Rebuttals and loopholes
- In May this year, the BDMA published a rebuttal which, challenging the idea that pharmaceutical pollution causes resistance.
- For the study, Dayananda Siddavattam, a professor at the University of Hyderabad, collected water and soil samples from near the facilities of companies like Aurobindo Pharma, Hetero Drugs and Virchow Laboratories. He then cultured bacteria from them, and tested for resistance against ten antibiotics. For comparison, he carried out the same exercise in the Nallagandla lake 50 km away from these companies.
- The report says that there was no difference in the numbers of antibiotic-resistance bacteria near the companies and away from them.
- In general, evidence that antibiotic pollution leads to resistance is strong enough to take action, said Sumanth Gandra, a researcher who studies the problem at New Delhi’s Centre for Disease Dynamics, Economics and Policy.

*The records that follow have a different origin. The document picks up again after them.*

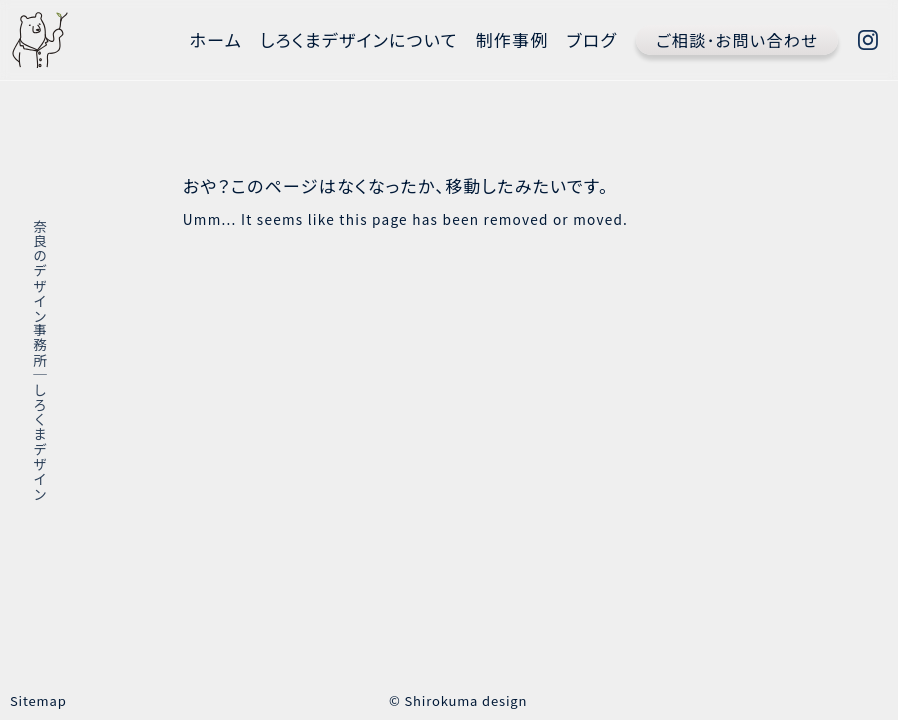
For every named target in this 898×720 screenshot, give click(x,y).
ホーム (216, 39)
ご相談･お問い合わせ (737, 40)
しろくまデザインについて (359, 39)
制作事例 (512, 39)
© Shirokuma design (458, 700)
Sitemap (38, 700)
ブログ (592, 39)
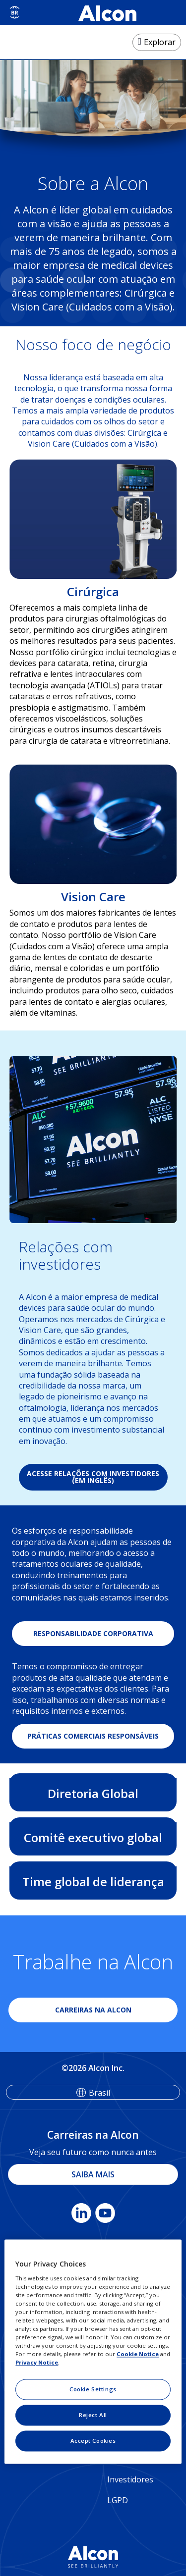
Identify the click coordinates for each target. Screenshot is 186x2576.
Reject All (93, 2415)
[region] (92, 2351)
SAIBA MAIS (93, 2174)
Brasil (99, 2092)
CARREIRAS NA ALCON (93, 2009)
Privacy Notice (36, 2363)
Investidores (130, 2479)
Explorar (160, 42)
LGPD (117, 2500)
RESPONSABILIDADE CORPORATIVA (93, 1633)
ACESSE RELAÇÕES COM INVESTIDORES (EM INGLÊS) (93, 1477)
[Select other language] (14, 12)
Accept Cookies (93, 2441)
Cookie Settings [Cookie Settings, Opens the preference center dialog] (93, 2389)
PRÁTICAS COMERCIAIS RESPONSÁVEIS (93, 1736)
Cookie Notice (138, 2354)
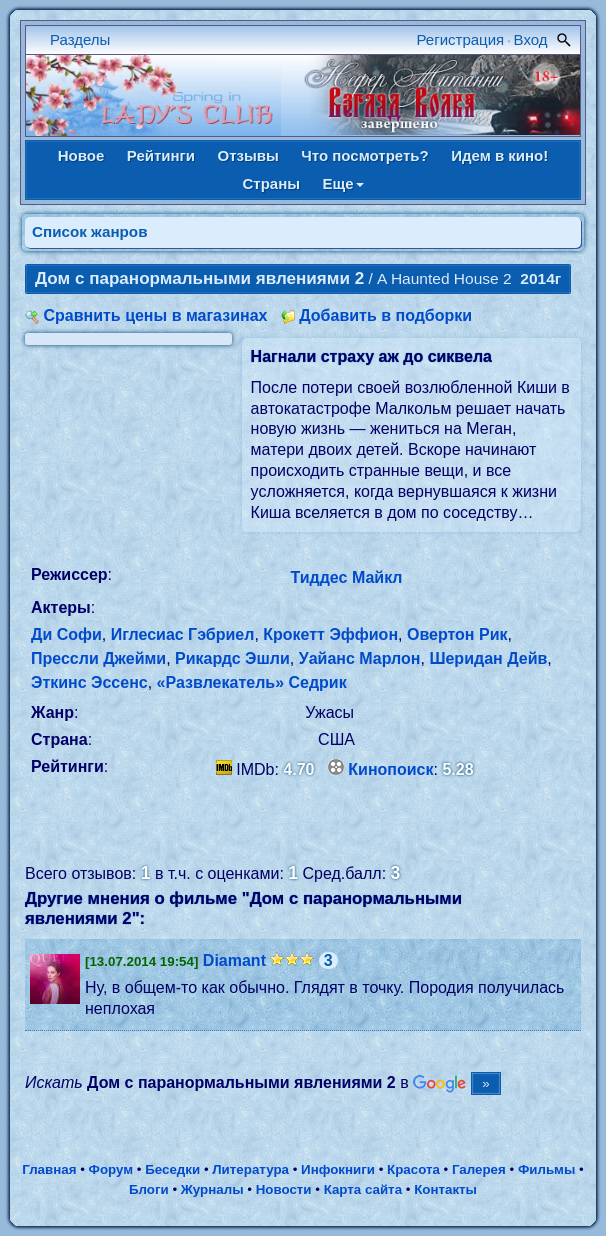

Cleaner, but not clean enough
- The government began a number of initiatives, especially to control liquid pollution.
- Around 86 of the 220 bulk drug makers in Hyderabad today have zero liquid discharge facilities, which means that they recycle all the liquid effluent. The only waste they generate is solid, which is incinerated or buried in landfills.
- Meanwhile, PETL has spruced up too. Today, it does not dump its discharge into the local Isakavagu creek, shipping it instead in an 18 km pipeline to a domestic sewage treatment plant near the Musi river.
- The discharge gets mixed with treated sewage and diluted before being released into the Musi. The quality of effluent that comes to PETL today is more tightly controlled too, as pharma companies pre-treat it.